Blockchain with Machine Learning Powered by Big Data: Trimble Transportation ...Blockchain with Machine Learning Powered by Big Data: Trimble Transportation ...
Blockchain with Machine Learning Powered by Big Data: Trimble Transportation ...
Ā 
Delivering Real-Time Streaming Data for Healthcare Customers: Clearsense
Delivering Real-Time Streaming Data for Healthcare Customers: ClearsenseDelivering Real-Time Streaming Data for Healthcare Customers: Clearsense
Delivering Real-Time Streaming Data for Healthcare Customers: Clearsense
Ā 
Making Enterprise Big Data Small with Ease
Making Enterprise Big Data Small with EaseMaking Enterprise Big Data Small with Ease
Making Enterprise Big Data Small with Ease
Ā 
Webinewbie to Webinerd in 30 Days - Webinar World Presentation
Webinewbie to Webinerd in 30 Days - Webinar World PresentationWebinewbie to Webinerd in 30 Days - Webinar World Presentation
Webinewbie to Webinerd in 30 Days - Webinar World Presentation
Ā 
Driving Digital Transformation Through Global Data Management
Driving Digital Transformation Through Global Data ManagementDriving Digital Transformation Through Global Data Management
Driving Digital Transformation Through Global Data Management
Ā 
HDF 3.1 pt. 2: A Technical Deep-Dive on New Streaming Features
HDF 3.1 pt. 2: A Technical Deep-Dive on New Streaming FeaturesHDF 3.1 pt. 2: A Technical Deep-Dive on New Streaming Features
HDF 3.1 pt. 2: A Technical Deep-Dive on New Streaming Features
Ā 
Hortonworks DataFlow (HDF) 3.1 - Redefining Data-In-Motion with Modern Data A...

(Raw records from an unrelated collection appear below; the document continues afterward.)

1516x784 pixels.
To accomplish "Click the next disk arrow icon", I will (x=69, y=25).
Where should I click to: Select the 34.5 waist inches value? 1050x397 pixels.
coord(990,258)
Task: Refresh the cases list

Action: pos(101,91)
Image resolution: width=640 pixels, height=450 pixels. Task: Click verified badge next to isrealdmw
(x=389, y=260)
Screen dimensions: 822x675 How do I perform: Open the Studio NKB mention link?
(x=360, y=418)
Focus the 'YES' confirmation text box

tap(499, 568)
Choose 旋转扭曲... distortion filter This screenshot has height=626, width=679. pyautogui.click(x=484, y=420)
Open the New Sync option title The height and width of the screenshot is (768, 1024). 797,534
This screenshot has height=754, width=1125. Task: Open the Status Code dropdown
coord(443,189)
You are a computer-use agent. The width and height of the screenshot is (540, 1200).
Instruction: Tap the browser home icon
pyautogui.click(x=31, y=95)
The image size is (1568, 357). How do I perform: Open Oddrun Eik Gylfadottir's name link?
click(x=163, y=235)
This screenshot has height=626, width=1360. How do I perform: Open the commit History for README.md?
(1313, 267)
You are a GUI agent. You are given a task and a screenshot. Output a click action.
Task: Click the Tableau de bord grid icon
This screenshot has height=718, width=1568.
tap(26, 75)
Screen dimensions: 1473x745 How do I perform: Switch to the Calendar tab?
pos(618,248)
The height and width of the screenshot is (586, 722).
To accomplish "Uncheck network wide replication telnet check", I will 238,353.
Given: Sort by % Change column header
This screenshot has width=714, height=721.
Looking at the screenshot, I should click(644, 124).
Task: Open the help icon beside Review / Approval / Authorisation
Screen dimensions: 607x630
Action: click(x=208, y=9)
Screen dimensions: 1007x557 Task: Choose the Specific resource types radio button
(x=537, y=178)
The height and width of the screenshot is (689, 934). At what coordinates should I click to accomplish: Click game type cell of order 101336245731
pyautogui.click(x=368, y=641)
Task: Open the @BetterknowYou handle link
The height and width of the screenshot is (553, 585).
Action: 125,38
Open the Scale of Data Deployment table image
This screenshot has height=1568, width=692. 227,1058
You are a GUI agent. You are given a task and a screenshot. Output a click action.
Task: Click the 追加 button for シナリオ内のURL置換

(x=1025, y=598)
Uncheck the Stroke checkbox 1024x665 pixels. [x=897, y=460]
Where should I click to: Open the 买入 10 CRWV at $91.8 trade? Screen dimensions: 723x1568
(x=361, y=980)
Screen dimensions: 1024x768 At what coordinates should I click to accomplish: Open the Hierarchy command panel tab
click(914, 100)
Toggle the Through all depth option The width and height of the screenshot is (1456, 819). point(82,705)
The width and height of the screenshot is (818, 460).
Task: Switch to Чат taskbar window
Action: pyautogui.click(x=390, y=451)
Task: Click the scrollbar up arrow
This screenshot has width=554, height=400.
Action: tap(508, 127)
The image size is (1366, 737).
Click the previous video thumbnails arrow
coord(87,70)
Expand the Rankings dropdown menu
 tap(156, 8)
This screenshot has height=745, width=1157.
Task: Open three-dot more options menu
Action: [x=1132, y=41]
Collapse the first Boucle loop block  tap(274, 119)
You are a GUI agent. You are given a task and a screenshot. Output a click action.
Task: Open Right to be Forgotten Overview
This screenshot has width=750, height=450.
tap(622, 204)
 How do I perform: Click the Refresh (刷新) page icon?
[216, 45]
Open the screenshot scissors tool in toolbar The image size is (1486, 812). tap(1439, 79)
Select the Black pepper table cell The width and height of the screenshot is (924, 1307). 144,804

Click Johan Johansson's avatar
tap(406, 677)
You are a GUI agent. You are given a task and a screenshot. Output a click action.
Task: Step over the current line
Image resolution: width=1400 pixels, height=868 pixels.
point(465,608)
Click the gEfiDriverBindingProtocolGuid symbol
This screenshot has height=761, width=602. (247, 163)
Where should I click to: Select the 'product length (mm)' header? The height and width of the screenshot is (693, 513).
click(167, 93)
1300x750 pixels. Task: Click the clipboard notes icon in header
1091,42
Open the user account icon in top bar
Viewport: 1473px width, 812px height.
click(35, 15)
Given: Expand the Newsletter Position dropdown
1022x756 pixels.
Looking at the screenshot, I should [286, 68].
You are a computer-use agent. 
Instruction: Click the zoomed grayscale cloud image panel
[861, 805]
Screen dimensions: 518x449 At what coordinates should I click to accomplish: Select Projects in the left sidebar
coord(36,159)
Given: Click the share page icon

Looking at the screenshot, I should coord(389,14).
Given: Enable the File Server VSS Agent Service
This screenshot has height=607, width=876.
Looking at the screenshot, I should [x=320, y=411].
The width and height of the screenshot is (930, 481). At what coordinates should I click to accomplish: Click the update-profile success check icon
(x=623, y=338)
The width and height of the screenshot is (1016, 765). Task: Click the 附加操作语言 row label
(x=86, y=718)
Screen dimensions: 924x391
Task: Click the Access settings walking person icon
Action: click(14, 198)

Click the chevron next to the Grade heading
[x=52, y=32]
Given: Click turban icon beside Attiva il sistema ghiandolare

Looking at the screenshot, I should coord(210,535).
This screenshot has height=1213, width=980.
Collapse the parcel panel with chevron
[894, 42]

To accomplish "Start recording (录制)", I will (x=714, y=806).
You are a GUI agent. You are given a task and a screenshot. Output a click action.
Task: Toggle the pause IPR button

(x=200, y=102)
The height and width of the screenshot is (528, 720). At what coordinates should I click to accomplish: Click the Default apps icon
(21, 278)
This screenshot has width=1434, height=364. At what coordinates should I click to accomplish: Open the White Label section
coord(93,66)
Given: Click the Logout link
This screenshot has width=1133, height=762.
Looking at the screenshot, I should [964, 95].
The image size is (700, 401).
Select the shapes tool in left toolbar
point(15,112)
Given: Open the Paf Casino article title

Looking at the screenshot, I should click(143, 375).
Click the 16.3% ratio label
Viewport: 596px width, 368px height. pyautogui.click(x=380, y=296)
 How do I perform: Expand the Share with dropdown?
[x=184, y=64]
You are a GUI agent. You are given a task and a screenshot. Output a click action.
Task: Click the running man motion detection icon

Hortonworks DataFlow (HDF) 3.1 - Redefining Data-In-Motion with Modern Data A...Hortonworks DataFlow (HDF) 3.1 - Redefining Data-In-Motion with Modern Data A...
Hortonworks DataFlow (HDF) 3.1 - Redefining Data-In-Motion with Modern Data A...
Ā 
Unlock Value from Big Data with Apache NiFi and Streaming CDC
Unlock Value from Big Data with Apache NiFi and Streaming CDCUnlock Value from Big Data with Apache NiFi and Streaming CDC
Unlock Value from Big Data with Apache NiFi and Streaming CDC
Ā 

Recently uploaded

+971581248768>> SAFE AND ORIGINAL ABORTION PILLS FOR SALE IN DUBAI AND ABUDHA...
+971581248768>> SAFE AND ORIGINAL ABORTION PILLS FOR SALE IN DUBAI AND ABUDHA...+971581248768>> SAFE AND ORIGINAL ABORTION PILLS FOR SALE IN DUBAI AND ABUDHA...
+971581248768>> SAFE AND ORIGINAL ABORTION PILLS FOR SALE IN DUBAI AND ABUDHA...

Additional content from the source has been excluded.